Am I knocking my new job? Heaven forbid. I love what I do, and who I work for/with. My lack of enthusiasm for typing after hours is simply a side effect of my work habits.
I’m very happy with how (currently titled) Exorcism is coming along. I have two protagonists and two villains, one primary and one secondary each. Sarah is my primary protagonist (I hesitate to call her my heroine, although she eventually fulfills that role). However, it seems my two villains, Frank and John, are going to switch places at some point in the story. Mischa*, my secondary protagonist, does not fare well in dealings with either Frank or John, so his opinion as to who is primary/secondary (worse) is a bit skewed.
In writing so far, I’ve noticed my scenes with Frank, Mischa and John are rougher than what I usually encounter in the fiction I read, and it’s occurred to me that this is another sign that I have ingested too much horror/squick/violence. I may have to go back and subdue my descriptions of what’s happening, leave more to the imagination. It frightens me to think that my literary appetites are such as that. I’ve asked myself: “Does this scene, does this action, this torment, serve a purpose in the story?” So far my answer is: “Yes, it shows that Frank and John are very bad guys, what Mischa is suffering, and shows how he endures such treatment.” I’m honestly not trying to go for shock value/titillation.

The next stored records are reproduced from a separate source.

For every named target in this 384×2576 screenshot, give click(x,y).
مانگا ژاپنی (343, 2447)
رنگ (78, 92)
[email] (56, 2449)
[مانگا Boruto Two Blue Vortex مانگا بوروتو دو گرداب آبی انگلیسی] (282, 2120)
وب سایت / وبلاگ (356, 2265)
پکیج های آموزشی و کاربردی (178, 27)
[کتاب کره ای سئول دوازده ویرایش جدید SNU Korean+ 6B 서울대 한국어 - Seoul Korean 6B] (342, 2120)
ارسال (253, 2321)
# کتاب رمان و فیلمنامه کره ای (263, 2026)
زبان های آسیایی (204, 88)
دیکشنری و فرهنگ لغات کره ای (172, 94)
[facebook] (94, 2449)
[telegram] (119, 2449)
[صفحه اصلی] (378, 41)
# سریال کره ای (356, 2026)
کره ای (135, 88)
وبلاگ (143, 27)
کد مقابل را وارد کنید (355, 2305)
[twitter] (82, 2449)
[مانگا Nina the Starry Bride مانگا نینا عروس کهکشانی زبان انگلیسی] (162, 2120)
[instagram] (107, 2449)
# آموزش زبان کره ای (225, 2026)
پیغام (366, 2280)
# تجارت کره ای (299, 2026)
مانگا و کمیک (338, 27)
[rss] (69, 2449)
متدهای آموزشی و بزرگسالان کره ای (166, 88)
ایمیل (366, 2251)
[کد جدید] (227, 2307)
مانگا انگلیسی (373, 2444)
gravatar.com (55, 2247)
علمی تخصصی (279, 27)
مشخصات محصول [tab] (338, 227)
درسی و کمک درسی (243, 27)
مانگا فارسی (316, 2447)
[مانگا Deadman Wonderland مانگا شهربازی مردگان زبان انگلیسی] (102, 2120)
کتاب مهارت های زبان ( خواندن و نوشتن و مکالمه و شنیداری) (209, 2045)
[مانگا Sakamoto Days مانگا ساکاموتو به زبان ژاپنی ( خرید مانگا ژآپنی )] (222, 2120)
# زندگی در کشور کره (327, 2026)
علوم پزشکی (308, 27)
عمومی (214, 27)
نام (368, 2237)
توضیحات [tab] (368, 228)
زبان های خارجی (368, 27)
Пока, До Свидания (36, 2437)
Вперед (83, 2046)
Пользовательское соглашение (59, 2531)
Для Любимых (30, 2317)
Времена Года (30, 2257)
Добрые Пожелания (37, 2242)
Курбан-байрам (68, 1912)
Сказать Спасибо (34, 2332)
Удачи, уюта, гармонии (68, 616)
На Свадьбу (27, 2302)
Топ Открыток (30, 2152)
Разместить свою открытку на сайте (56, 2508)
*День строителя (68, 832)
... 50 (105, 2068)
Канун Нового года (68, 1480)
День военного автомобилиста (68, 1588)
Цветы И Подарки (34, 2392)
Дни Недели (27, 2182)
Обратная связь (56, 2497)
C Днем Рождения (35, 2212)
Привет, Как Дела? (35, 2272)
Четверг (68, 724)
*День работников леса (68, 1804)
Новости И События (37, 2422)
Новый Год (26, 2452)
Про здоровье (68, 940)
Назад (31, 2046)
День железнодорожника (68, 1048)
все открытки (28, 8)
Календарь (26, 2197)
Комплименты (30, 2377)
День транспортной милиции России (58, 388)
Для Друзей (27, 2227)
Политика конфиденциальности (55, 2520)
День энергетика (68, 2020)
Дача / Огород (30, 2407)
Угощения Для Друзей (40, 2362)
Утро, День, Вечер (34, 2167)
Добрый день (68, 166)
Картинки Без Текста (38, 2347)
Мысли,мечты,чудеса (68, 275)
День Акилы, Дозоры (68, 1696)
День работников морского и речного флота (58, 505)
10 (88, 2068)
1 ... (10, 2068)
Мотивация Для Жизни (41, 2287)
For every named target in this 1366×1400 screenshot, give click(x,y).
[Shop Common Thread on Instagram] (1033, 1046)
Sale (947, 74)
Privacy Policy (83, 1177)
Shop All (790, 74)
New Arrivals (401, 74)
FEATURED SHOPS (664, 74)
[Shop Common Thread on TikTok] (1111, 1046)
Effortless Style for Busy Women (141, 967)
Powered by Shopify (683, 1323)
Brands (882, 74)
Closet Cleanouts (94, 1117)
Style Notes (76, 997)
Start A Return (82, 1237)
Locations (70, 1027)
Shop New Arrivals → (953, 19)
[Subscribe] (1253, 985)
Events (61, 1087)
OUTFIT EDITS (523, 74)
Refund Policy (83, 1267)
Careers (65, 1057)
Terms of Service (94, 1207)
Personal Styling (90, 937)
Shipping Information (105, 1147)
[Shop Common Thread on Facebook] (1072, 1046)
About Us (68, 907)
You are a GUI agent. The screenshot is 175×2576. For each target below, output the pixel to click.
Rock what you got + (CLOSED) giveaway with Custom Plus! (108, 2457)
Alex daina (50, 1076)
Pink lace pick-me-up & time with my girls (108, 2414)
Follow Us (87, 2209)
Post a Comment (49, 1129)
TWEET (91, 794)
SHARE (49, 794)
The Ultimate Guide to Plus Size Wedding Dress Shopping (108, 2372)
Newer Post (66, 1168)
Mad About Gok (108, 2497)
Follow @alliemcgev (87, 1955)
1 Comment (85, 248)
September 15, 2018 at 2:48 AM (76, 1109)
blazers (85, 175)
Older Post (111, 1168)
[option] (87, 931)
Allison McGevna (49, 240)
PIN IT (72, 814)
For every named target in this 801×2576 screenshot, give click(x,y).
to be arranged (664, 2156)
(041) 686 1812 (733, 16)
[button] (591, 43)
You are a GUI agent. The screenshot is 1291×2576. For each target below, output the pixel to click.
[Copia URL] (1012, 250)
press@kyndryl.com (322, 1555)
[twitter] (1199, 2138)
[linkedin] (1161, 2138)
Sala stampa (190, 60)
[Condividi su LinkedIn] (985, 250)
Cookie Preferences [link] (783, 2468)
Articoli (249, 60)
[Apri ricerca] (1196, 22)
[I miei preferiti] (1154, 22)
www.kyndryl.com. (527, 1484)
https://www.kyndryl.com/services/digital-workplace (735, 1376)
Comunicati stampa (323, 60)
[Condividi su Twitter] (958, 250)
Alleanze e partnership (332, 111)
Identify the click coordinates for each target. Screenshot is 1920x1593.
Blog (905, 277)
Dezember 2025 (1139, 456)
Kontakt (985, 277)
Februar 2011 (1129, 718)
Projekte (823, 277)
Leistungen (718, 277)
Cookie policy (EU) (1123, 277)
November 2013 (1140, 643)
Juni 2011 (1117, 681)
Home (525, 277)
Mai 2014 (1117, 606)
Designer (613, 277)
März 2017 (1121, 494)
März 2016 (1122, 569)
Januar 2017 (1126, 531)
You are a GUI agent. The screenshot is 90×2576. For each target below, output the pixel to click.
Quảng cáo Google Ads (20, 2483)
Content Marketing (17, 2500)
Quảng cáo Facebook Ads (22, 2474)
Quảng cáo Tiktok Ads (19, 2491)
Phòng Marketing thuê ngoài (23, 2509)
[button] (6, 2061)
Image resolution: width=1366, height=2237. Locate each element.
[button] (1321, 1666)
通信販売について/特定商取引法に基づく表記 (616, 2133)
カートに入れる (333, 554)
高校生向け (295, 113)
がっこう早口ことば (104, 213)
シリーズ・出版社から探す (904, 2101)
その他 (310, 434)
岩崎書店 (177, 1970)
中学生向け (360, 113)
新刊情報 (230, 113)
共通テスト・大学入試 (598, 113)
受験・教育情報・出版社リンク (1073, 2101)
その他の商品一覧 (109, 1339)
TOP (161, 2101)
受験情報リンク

Sarah, while arguably worse a person than Mischa — it’s her fault he winds up in Frank’s far from loving care — does not suffer physically for her perceived transgressions; hers are in her mind. I just read yesterday the trope Men Act, Women Are, and I’m trying to subvert this trope, although I see how easily it is to fall into it. (It must be easy, otherwise it wouldn’t occur often enough to be a trope.) I want Sarah to be the primary mover of the story, and I think ultimately she will be, but a lot of her story does involve her feelings and thoughts about her past, present and future. That’s all in her mind!
Although, judging from how things are going so far, her mind is a brighter place than mine. Poor Mischa . . .
*Yes, as in Mischa Dmirovich, for those of you who recognize that name.